— START OF Given passage —

The world are progressing you know, nothing remains the same, so before answearing on things you think, check some facts first.


----------



## Adumbration (Jun 23, 2007)

HW said:


> audi uses the gleason torsen system and said to be one of the best
> 
> http://www.autozine.org/technical_school/traction/tech_traction_4wd_2.htm#Torsen


Note that "Quattro" is not a technology, it's just Audi's clever branding for AWD.

They used to use Torsen, which is quite good, and probably better than xDrive.

However, they have recently changed to a different front-wheel-drive biased system, which is lighter, gets better gas mileage, and is apparently more geared for regular driving and not necessarily the tough stuff. I forget what the technology is called. Begins with an 'H'.

I'm not certain how it stacks up to xDrive or their previous Torsen system, but it's not clear to me that Audi's new system is the winner in snow.


----------



## AzNMpower32 (Oct 23, 2005)

Adumbration said:


> However, they have recently changed to a different front-wheel-drive biased system, which is lighter, gets better gas mileage, and is apparently more geared for regular driving and not necessarily the tough stuff. I forget what the technology is called. Begins with an 'H'.


Haldex maybe? :dunno:


----------



## shamulater (Apr 25, 2007)

Ron_jeremy said:


> For RL experience, and facts --- I live in norway, safe to say, this is a winter country to say the least...

— END OF Given passage —
— START OF Raw records —

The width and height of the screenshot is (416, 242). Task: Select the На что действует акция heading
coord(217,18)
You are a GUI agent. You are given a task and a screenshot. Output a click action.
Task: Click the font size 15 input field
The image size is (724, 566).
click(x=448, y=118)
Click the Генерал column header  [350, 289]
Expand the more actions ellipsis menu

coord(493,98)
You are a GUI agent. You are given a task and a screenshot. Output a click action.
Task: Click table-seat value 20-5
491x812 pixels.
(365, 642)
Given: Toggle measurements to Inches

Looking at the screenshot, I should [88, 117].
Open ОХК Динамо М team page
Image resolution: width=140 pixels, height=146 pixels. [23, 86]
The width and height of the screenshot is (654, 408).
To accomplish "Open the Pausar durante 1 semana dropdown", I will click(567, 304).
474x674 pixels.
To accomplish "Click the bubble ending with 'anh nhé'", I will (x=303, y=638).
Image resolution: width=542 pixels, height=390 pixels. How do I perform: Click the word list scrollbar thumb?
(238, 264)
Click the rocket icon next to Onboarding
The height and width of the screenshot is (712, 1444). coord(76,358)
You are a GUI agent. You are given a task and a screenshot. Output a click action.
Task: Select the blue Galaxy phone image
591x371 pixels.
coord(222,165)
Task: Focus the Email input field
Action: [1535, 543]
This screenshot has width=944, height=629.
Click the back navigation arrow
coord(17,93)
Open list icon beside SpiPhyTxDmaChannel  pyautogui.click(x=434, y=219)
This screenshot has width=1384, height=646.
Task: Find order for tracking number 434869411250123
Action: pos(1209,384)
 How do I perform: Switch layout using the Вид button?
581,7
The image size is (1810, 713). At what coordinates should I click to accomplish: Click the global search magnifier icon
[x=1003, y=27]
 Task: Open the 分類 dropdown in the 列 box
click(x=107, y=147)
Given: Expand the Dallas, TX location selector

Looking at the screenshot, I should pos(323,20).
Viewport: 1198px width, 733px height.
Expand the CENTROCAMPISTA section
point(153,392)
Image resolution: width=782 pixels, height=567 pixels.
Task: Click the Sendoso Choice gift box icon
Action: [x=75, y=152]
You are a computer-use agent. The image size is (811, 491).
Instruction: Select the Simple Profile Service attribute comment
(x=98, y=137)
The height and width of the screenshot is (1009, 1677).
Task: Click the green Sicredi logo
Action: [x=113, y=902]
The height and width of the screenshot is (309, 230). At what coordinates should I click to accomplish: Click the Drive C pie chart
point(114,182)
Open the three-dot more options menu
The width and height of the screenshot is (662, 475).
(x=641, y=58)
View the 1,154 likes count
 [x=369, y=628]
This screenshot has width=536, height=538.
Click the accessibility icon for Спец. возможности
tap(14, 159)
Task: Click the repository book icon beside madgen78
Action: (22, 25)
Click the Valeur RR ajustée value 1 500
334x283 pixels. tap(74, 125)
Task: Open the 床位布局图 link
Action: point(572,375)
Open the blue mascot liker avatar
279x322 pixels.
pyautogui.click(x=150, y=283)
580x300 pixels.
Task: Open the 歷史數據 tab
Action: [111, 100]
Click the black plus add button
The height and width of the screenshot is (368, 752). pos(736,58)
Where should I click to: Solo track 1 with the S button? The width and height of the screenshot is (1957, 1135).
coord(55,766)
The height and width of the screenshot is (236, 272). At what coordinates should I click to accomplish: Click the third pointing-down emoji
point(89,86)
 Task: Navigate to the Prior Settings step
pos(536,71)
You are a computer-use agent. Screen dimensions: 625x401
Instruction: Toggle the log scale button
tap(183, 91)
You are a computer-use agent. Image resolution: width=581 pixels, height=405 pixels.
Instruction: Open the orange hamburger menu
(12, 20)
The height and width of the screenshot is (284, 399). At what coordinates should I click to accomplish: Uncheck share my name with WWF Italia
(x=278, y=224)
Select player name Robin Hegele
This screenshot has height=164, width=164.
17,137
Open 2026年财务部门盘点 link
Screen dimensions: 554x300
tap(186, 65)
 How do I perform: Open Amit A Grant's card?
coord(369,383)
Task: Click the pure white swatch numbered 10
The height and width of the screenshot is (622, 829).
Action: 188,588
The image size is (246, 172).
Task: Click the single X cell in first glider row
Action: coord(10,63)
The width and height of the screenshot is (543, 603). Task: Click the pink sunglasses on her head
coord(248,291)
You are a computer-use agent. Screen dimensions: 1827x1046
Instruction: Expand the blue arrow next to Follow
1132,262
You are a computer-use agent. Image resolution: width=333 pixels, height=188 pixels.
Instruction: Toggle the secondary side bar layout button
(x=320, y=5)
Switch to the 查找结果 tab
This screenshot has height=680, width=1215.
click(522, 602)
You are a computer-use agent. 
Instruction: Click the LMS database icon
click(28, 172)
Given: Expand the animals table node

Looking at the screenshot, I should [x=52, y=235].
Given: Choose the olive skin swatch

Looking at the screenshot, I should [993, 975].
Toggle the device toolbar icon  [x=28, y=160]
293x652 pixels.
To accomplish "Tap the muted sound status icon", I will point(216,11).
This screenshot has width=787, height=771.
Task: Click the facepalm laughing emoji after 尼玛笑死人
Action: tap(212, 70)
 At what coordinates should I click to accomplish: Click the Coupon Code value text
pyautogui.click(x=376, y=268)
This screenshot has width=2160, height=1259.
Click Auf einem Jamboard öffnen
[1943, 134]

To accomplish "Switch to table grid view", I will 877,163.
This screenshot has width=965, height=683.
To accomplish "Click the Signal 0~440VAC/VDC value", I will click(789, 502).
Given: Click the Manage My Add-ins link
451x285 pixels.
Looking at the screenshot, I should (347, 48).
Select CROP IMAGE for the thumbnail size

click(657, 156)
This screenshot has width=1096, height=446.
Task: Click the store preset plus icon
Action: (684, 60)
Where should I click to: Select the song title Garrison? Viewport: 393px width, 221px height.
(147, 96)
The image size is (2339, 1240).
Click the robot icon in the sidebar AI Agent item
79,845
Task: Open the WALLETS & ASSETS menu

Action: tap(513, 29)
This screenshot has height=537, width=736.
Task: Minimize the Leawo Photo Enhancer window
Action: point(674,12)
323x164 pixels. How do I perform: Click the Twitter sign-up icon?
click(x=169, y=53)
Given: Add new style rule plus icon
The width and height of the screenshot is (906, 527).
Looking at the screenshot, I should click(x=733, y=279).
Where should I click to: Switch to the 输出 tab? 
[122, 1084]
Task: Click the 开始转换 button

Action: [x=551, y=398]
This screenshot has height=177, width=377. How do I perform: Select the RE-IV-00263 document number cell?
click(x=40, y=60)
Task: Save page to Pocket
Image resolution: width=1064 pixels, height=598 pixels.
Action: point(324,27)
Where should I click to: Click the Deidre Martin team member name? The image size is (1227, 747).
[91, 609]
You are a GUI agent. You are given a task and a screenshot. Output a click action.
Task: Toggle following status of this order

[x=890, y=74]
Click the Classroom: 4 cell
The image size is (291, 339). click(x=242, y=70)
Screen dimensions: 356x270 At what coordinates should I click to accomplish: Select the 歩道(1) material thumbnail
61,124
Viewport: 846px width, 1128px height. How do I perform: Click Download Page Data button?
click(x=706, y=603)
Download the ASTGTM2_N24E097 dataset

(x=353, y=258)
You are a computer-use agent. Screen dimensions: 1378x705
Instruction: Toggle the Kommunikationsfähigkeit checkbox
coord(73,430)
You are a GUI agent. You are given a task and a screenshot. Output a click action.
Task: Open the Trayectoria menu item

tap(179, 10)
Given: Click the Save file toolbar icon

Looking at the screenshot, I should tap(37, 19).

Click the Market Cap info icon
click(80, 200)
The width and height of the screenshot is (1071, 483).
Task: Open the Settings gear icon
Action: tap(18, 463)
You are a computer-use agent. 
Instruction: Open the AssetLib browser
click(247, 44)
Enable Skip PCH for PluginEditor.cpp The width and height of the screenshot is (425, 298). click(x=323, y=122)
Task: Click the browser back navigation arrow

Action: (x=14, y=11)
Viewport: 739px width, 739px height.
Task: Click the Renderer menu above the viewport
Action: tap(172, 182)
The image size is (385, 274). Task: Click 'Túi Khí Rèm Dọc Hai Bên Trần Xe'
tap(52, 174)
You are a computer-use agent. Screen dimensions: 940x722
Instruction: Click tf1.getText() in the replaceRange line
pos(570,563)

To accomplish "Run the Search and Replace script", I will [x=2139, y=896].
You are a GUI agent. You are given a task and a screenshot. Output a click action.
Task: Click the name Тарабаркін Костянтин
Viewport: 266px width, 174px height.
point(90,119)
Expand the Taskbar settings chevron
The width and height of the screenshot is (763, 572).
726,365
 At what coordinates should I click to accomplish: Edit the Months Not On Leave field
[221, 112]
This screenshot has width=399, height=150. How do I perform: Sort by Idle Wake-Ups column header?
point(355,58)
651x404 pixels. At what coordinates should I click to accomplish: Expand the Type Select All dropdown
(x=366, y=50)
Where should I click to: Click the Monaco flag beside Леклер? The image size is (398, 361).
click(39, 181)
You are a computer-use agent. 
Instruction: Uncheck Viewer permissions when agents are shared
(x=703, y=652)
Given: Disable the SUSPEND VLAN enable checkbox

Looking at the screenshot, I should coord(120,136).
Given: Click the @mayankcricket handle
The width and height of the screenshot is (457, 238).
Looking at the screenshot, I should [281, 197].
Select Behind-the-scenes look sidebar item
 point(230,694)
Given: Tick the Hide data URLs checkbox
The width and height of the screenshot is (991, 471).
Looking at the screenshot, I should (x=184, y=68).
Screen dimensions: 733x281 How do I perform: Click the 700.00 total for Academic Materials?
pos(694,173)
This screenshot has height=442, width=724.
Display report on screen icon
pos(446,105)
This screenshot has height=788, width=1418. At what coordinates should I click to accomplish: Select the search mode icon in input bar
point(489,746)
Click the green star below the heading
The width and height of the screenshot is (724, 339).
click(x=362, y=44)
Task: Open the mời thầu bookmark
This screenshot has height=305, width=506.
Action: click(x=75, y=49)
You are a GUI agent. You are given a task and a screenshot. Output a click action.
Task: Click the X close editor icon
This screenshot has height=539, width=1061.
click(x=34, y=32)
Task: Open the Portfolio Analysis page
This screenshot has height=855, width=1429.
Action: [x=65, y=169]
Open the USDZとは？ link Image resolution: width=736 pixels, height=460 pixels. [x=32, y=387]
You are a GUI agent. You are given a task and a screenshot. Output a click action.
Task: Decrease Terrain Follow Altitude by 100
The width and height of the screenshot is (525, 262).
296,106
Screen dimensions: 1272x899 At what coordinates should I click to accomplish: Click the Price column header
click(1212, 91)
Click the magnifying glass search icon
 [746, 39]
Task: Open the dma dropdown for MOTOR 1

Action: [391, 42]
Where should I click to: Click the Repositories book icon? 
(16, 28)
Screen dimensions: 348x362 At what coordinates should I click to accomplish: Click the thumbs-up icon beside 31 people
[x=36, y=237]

— END OF Raw records —

What the exercise asks: Write the next part of the forum thread on all-wheel-drive systems, starting right after its last line. The data has no connection to the forum thread on all-wheel-drive systems.

Output of the exercise:
> There've been several serious test on 4*4 systems, because these systems provides usability on all surfaces and up here, we need it.
> 
> So, these test, to the tester's surprise, found the X-drive system to be better and faster than the Audi Quattro systems.
> The world are progressing you know, nothing remains the same, so before answearing on things you think, check some facts first.


 Can you provide a link to these tests...I'd be very interested in reading thru them. Thanks.


----------



## Adumbration (Jun 23, 2007)

AzNMpower32 said:


> Haldex maybe? :dunno:


Yep. that's the technology that Audi is currently using for the A6. I'm not certain about the A4 and A8 since I only focused on the A6 when I was doing my research, but I wouldn't be surprised if they use or will use Haldex as well.

Ron_jeremy, if you have some links or simply more info, we'd love to hear it.

One question I have regarding xDrive vs other systems: It seems like xDrive relies rather heavily on the brakes to help distribute power. That may work out very well when corrections are only required occasionally, but I'm wondering if it's a reasonable system to use in the kind of racing in the video that HW posted. Is there a risk of brake overheat and failure?


----------



## 93LE (Jul 12, 2006)

Ron_jeremy said:


> The 328i was a E46, and did not have X-drive at all!
> The X-drive was introduced in 03 with the X3 i belive, E53 got X-drive in 04 with the facelift, and E60/61 has it also, anong with the E9*.
> So get your facts straight before blabla...
> 
> ...


I think you should check out your facts before you attack someone. E90 328xi. Mine was a 2007 though

http://www.bmwusa.com/vehicles/3/328xisedan/default

:thumbdwn:
:thumbdwn:

wow! aren't you a pompous ass. What's Norwegian for "Owned"? Have you even owned both cars and can make a valid first person comment? Or are you the typical Internet bench racer: quoting third person accounts and magazine tests as gospel? Nice to know you let 'professional testers' do the thinking for you.


----------



## HW (Dec 24, 2001)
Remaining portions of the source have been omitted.